(ACTIONS TO TAKE)
a – Translate this sentence from the interview with Lynn below into Spanish: "When you see it with them it’s a whole other experience."
b – Answer these questions using the interview with Lynn below.
(i) According to Lynn, what two things do people love?
(ii) Which dinner did the interviewer read about all over the web?
(iii) Who went to the exhibit with Lynn?
c – Carry on the interview with Lynn below from its last line.

(GIVEN TEXT)
[Start of Attachment]

Lynn: I don’t think when we first started anyone had even thought about collaborations between the chef and curators. It only developed out of relationships; coming in and building those relationships and talking about interests. I think we’re still growing. I think the museum is so pleased with the relationship they have with the cafes – people love art and they love food – so we can do big and small dinners, and work with the performance artists and curators.
Yeah, I read about the Edible Magritte dinner all over the web!
Lynn: All over! I was astonished! It was so much fun, and look at the amount of exposure it got for us and the museum! And the next time we do something, people will definitely want to go. I went to the exhibit with the artist I was working with on it because I wanted to see it through her eyes, so it was very interesting for me. When you see it with them it’s a whole other experience. From that, we started working on the dishes. It was great.
Did you learn anything about rethinking how you create a dish from that collaboration?

[End of Attachment]

(INPUT DATA)
[Start of Attachment]

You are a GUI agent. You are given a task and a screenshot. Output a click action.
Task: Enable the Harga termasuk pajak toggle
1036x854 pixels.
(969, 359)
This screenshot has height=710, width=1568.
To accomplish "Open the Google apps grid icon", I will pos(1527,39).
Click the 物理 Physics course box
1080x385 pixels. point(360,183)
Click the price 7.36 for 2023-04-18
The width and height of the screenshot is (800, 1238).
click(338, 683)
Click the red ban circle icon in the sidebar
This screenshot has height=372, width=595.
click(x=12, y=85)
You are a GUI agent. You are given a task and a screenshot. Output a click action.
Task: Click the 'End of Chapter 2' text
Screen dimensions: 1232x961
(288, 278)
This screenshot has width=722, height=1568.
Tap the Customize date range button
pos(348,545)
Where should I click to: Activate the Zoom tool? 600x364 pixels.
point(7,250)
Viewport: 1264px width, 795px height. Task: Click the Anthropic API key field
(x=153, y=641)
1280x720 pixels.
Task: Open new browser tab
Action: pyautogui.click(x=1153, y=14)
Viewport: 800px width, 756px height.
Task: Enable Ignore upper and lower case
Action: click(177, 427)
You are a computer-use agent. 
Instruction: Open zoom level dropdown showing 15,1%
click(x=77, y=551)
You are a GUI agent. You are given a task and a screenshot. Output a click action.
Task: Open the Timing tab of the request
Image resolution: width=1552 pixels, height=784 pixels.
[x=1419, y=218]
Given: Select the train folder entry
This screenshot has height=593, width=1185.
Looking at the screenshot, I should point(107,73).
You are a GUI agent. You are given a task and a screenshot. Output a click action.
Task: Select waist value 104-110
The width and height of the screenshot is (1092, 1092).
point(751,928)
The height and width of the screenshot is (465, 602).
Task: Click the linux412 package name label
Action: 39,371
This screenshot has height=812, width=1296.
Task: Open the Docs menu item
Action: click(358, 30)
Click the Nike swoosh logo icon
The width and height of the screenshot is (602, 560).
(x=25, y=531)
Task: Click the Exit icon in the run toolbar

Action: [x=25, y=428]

[End of Attachment]

(ANSWERS PROVIDED)
a – Cuando lo ves con ellos, es una experiencia completamente distinta.

b –
(i) Art and food.
(ii) The Edible Magritte dinner.
(iii) The artist she was working with on the dinner.

c –
Lynn: Not so much with making a dish, but yes with learning what people want when they come to an event like this. The first time we did one it was a little bit stuffy – the people didn’t know each other and were sitting at communal tables. But after stories came out the next group of people that came were coming to have fun. They’d heard about it, didn’t know anybody here, and just wanted to have a ball.
Tracy: And we find there’s an element of magic to these, too. These communal tables may be different than a lot of Manhattan, but I will say, when we do a big dinner like Eat, Drink, MoMa or Diego Rivera, people who sit at these tables start as strangers and end as friends. It’s amazing. They’ll sit talking afterwards for as long as we’ll let them.
I don’t think you give yourselves enough credit for how much you handle. Of the many hats you wear in this space, is there anything that you weren’t expecting or something you were hoping for that feels really satisfying?
Lynn: I think if you have a standalone restaurant you have a menu and that’s your menu, and your three months in that season are pretty much it. Here we can have that, but we also have these opportunities to have creative enterprises with the artists and curators, which keeps me so motivated and engaged. It’s never boring – there’s always something fun to do. I want to do more than just put a plate on a table. I want to make sure I know the people here.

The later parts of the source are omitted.